だって私はこんな日のことを予想していたから。その上で、手を打たなかった。憎悪が自分に向けば、少なくとも他の内側には向かないだろうと思っていたから。あそこまで品のない手段に出ると思っていなかったというのは、さすがに甘く見すぎていたことに他ならないけれど。
「学院生、とはもちろん先輩も含まれるんですよ」
「……パトリックくんは変わったねえ」
まるでとても大人びた言葉に、思わずしみじみとそう感情を吐露してしまった。
「どうもVII組の方々と交流されたのがいいきっかけとなったみたいで」
「セレスタン!」
今の彼なら生徒会の面々と協力しながら学院を先導する立場にもなれるかもしれない。うん、きっと、悪い方向に舵を取りはしないだろう。だって平民の私にもこうして当たり前のように話しかけて、心配してくれる彼なら。
「ともかく、怪我もありますし今は大人しくしていてください。それだけです」
パトリックくんは紅茶を飲み干して立ち上がり、セレスタンさんさえ置いてさっさと出て行ってしまった。止める暇もない。
「坊っちゃまはああいう方ですが、心配しておられるのは本当のことですよ」
その補足には、案外と恥ずかしがり屋ですよね、と二人で笑い合った。
1204/11/09(火)
やることがなくて暇、というのはこういう時に使うのだろうなぁ、とあくびを噛み締めながら思った。あれ以降、動き回ると簡単に傷が開いて衣服を汚してしまうので講堂での間仕切り雑魚寝は許されず、清潔な保健室で寝泊まりするようにと厳命されてしまい今はずっと保健室の住人をしている。
直ぐ開く傷に関しては縫う設備はなく技術を持つ人もおらず、外に出ることも許されず、軍からの派遣もなく、戦術オーブメントも軍が管理しているため生徒には手が出せず、私はなんとあろうことか回復クオーツを持っていなかったという。こういう時のためにEPの上限がどうとか考えずにきちんと最上位のものを一つ持っておくべきだと改めて。
今はロシュが気分転換にと二階の談話スペースに誘ってくれたところだ。
あんなことがあったせいで、私が本当に一人になることなんて殆どなくなっていた。心配されているというのもそうだし、もしかしたら、パトリックくんが発したことは周囲の誰もが持っていた感情なのかもな、と。
「顔の腫れはもうかなり引いたね」
「うん。というかあの時はロシュの取り乱しようが酷かったというか」
「あんたの顔をどこのやつとも知れないやつに台無しにされたらそりゃ怒るでしょ」
行方を知ってたら私がぎたぎたにしたのに、と憤懣やるかたない風情で虚空に拳を投げる。どこのやつともというか、おそらく学院生なんだけれど。たぶん。そうでなきゃあんな凶行に出る理由もなかったろうし。
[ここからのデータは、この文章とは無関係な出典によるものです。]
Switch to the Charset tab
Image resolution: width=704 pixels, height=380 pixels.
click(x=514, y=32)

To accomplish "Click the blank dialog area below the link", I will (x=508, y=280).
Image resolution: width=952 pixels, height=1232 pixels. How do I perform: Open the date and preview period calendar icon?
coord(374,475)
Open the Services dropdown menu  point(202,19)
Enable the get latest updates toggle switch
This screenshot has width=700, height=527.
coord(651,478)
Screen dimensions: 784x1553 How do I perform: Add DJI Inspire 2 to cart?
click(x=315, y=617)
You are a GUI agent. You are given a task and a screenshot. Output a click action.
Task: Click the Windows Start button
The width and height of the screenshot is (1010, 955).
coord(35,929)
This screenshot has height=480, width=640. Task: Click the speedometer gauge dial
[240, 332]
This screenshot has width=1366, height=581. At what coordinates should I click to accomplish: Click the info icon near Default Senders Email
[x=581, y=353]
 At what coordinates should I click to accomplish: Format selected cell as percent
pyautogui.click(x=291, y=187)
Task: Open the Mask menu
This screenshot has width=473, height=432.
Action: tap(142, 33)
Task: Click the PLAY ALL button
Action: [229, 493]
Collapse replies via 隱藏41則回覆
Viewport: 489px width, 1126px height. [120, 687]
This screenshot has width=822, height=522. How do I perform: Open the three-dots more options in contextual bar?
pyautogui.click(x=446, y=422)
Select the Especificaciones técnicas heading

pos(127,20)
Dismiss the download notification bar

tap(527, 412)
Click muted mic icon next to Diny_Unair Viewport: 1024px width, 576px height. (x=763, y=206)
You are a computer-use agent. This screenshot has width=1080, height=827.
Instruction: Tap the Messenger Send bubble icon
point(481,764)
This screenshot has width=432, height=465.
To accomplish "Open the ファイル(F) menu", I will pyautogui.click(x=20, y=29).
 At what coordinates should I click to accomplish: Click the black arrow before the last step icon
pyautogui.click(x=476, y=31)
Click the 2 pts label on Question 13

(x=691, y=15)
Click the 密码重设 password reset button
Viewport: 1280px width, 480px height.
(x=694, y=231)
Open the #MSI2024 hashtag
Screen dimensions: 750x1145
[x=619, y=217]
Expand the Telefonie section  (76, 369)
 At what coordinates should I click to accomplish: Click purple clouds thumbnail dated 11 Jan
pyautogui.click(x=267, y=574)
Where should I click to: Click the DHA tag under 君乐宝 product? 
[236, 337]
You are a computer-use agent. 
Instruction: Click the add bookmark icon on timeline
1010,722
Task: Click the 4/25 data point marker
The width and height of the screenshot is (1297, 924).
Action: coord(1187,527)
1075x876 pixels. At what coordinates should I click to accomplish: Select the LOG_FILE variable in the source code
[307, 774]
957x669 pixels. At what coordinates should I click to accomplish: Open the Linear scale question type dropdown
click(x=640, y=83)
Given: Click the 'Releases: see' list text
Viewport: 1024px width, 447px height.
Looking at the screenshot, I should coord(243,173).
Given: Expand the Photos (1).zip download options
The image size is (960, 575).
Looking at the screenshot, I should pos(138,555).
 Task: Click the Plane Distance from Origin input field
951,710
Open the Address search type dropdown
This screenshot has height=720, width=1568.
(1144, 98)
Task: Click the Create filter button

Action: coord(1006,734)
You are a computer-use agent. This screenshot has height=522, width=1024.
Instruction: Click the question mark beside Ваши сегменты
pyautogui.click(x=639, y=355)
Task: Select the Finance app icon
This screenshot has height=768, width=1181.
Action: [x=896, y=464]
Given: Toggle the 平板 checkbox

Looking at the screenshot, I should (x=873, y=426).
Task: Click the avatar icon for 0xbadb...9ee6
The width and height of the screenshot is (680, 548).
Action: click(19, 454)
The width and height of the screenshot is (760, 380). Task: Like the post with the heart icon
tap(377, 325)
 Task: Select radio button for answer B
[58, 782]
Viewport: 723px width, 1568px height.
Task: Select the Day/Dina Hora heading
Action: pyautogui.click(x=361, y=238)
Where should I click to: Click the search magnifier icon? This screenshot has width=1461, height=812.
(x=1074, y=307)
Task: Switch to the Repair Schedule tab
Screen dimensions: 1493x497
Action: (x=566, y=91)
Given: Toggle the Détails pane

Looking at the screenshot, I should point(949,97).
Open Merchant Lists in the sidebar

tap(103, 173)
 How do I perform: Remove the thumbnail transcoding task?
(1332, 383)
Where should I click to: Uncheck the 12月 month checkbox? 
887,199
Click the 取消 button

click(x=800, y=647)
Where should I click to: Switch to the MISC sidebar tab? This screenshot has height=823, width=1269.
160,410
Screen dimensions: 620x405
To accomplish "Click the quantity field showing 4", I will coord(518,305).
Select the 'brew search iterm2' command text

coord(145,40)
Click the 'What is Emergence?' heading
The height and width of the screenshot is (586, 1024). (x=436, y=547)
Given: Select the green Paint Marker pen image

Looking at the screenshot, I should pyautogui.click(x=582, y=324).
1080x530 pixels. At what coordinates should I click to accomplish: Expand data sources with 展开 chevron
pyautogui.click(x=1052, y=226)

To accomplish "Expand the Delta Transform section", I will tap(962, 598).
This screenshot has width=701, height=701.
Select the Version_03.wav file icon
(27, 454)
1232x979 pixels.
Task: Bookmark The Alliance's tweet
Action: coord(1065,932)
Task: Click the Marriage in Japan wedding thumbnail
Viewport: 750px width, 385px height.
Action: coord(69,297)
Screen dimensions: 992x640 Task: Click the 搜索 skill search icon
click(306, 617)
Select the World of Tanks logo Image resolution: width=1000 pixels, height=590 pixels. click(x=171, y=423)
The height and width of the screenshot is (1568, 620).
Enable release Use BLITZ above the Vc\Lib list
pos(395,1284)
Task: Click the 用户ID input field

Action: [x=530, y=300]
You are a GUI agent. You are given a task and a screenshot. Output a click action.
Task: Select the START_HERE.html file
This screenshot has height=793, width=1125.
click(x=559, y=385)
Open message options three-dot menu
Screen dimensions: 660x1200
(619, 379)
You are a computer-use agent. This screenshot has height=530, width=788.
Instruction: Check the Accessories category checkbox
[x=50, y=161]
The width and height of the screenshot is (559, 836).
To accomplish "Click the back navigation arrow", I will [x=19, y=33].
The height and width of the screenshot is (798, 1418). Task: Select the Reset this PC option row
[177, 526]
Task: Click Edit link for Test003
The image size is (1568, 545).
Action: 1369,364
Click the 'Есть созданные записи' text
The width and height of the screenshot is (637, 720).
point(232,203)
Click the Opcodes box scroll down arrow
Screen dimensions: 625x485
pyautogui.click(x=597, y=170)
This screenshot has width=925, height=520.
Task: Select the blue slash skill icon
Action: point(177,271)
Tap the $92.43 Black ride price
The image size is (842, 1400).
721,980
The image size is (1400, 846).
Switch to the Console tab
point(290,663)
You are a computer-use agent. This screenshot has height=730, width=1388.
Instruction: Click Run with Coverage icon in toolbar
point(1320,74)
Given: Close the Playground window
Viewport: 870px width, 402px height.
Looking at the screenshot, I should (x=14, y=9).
「ま、ハイアームズの坊ちゃんが決着つけてくれたみたいだし、一番キツいかもね」
あの後、彼らがどのような"処分"を受けたのか。私は知らない。
校舎を歩き回っても、誰一人として出会うことはなかったのだ。中心にいた人間として、ことの顛末はきちんと聞くべきだったのかもしれない。それでも、私はあの理不尽な暴力を思い出すと今でも僅かながらに震えてしまう。ああいう可能性を排除していたなんて本当にどうかしていた。今後は逃げる一択にしよう。
「────?」
不意に、聞き慣れない音がどこか遠くの空からやってきた。覚えている限り飛行艇でも巡洋艦でもなく、ましてや戦車や装甲車でもない。まさかあの騎士人形を模した兵器が飛来しているのだろうかと急いで窓を開けたら、そこには。
『よう、久しぶりだな』
嵐のような色が風を率いて本校舎前に降り立った。
まるですべてを塗りつぶすかのように。